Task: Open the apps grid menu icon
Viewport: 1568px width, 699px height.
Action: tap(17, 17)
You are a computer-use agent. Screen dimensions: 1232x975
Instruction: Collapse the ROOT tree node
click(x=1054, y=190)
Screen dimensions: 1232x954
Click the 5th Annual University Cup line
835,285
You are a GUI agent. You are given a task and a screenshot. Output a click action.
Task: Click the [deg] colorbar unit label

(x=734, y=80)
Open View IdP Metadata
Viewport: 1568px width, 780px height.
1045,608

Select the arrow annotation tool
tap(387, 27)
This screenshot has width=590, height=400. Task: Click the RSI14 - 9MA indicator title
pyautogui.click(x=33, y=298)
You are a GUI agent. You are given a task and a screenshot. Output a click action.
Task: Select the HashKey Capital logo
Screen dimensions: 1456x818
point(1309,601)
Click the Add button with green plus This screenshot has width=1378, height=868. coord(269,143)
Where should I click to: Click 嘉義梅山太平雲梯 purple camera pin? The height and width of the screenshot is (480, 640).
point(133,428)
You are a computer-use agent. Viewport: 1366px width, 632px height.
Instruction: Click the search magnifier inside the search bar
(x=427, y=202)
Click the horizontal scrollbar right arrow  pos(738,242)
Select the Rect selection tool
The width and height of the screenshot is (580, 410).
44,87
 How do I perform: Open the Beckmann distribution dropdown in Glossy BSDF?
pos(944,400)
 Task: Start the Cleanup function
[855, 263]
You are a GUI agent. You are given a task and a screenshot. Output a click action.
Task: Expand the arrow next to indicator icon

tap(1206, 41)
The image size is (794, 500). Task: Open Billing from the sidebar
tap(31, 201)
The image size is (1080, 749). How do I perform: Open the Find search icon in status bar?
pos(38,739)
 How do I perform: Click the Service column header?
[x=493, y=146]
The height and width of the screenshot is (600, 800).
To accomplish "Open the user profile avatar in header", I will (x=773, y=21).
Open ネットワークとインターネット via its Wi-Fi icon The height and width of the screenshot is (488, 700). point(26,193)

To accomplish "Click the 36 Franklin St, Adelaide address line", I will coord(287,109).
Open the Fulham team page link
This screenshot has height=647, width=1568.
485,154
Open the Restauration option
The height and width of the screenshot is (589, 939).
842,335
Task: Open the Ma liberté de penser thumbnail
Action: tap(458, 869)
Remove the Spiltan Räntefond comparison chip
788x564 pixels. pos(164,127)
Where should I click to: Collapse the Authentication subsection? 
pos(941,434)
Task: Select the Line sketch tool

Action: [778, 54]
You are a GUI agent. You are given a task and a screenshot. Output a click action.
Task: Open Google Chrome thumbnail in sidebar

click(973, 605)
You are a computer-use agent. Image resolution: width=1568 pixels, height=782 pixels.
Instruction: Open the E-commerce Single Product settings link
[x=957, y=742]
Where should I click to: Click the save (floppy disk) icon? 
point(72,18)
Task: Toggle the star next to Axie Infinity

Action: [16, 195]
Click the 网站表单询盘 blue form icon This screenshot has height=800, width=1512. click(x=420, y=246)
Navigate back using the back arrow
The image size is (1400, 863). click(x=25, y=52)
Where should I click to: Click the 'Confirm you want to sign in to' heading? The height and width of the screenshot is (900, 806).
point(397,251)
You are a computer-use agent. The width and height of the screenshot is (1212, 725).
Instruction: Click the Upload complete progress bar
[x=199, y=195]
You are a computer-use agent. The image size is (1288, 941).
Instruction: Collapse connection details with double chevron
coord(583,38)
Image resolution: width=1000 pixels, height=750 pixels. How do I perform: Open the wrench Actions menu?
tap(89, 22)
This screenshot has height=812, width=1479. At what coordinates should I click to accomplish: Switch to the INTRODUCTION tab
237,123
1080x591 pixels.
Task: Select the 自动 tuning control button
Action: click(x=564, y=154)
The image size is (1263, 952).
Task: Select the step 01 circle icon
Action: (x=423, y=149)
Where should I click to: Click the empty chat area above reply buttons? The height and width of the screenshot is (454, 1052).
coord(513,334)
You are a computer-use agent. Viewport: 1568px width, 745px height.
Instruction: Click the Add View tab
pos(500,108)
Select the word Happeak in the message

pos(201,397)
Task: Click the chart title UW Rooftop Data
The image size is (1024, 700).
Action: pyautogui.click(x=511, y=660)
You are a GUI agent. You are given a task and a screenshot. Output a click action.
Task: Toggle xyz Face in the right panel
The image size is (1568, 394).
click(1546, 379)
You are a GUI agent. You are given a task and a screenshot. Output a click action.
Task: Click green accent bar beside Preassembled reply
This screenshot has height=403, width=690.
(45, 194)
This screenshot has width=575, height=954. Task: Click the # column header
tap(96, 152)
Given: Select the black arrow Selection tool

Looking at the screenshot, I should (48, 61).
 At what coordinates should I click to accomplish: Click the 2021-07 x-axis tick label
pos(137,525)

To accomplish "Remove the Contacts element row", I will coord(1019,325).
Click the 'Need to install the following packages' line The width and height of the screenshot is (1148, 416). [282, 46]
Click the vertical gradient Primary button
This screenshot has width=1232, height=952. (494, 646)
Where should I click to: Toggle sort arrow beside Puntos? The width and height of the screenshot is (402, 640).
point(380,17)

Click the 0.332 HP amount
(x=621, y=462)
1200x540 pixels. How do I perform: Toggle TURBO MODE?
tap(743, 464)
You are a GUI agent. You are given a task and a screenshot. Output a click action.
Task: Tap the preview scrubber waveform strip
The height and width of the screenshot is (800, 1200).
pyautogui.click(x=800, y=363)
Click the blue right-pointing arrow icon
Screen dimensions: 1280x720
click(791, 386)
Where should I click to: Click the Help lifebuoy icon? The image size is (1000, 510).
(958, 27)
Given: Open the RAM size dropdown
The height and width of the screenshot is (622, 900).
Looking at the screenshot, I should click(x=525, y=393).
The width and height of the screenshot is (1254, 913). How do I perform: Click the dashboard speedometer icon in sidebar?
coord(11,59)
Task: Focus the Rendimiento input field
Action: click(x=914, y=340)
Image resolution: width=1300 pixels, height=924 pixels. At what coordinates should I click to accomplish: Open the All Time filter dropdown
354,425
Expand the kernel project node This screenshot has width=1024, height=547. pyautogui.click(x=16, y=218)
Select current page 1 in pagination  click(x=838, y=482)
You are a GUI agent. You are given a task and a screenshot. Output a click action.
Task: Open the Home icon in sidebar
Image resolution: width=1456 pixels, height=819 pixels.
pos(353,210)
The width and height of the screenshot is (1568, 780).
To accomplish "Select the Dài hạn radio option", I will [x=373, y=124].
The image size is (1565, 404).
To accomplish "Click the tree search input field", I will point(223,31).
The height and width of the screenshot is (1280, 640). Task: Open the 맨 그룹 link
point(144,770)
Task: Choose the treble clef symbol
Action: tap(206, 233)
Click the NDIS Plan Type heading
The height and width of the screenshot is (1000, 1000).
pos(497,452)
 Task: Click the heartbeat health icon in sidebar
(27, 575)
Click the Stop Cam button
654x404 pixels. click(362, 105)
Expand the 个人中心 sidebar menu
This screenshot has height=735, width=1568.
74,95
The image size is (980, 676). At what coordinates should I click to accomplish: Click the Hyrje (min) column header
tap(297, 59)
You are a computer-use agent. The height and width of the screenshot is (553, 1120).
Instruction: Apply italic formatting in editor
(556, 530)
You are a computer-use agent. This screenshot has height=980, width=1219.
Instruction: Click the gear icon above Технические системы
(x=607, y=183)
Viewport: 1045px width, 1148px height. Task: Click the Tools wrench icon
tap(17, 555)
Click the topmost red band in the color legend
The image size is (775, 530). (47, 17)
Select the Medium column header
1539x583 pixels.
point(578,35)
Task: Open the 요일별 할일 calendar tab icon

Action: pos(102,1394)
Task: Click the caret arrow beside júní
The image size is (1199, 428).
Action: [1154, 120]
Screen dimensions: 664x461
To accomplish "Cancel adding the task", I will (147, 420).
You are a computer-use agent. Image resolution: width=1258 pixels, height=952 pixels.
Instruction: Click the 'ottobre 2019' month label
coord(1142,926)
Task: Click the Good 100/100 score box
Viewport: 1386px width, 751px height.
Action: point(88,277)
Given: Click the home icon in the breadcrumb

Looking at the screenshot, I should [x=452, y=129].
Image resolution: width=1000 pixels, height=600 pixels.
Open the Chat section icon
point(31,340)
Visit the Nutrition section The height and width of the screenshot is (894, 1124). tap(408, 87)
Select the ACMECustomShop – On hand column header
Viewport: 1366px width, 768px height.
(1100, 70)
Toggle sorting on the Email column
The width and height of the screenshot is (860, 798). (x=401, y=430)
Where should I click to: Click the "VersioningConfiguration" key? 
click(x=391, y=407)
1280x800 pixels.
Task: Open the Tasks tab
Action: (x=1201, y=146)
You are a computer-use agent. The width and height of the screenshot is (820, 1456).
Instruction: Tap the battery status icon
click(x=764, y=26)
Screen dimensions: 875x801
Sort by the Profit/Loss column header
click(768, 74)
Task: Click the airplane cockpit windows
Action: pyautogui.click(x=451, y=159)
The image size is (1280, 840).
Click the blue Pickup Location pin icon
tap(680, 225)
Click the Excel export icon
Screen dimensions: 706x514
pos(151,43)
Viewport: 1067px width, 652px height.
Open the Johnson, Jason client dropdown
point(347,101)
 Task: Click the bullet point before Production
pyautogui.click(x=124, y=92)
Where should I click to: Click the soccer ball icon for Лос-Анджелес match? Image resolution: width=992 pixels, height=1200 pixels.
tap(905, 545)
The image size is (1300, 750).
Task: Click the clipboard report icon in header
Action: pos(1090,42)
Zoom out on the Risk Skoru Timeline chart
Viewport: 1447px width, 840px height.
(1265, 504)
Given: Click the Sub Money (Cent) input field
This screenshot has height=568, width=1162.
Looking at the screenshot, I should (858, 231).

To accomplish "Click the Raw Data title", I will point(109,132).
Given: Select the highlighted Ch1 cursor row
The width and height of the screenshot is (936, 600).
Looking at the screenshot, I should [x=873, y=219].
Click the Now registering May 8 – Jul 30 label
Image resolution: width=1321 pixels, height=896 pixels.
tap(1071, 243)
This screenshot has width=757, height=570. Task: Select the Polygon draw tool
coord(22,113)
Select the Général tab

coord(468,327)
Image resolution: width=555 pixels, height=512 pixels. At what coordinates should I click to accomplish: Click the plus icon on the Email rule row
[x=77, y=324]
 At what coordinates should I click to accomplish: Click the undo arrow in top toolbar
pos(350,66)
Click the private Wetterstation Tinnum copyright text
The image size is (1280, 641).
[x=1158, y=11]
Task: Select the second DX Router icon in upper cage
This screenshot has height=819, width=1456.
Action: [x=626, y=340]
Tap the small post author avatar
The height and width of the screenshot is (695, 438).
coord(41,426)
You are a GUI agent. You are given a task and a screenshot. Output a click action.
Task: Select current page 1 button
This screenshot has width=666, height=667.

--------------------

● Your objective
Convert the material from the line with "Where should I click to: Click the 'Confirm" to the line with "point(397,251)" into a two-column CSV with the headers input and output. Give one row for each input and its output, with each value as a single quoted field and line breaks replaced by spaces.

● Written solution
input,output
"Where should I click to: Click the 'Confirm you want to sign in to' heading? The height and width of the screenshot is (900, 806).","point(397,251)"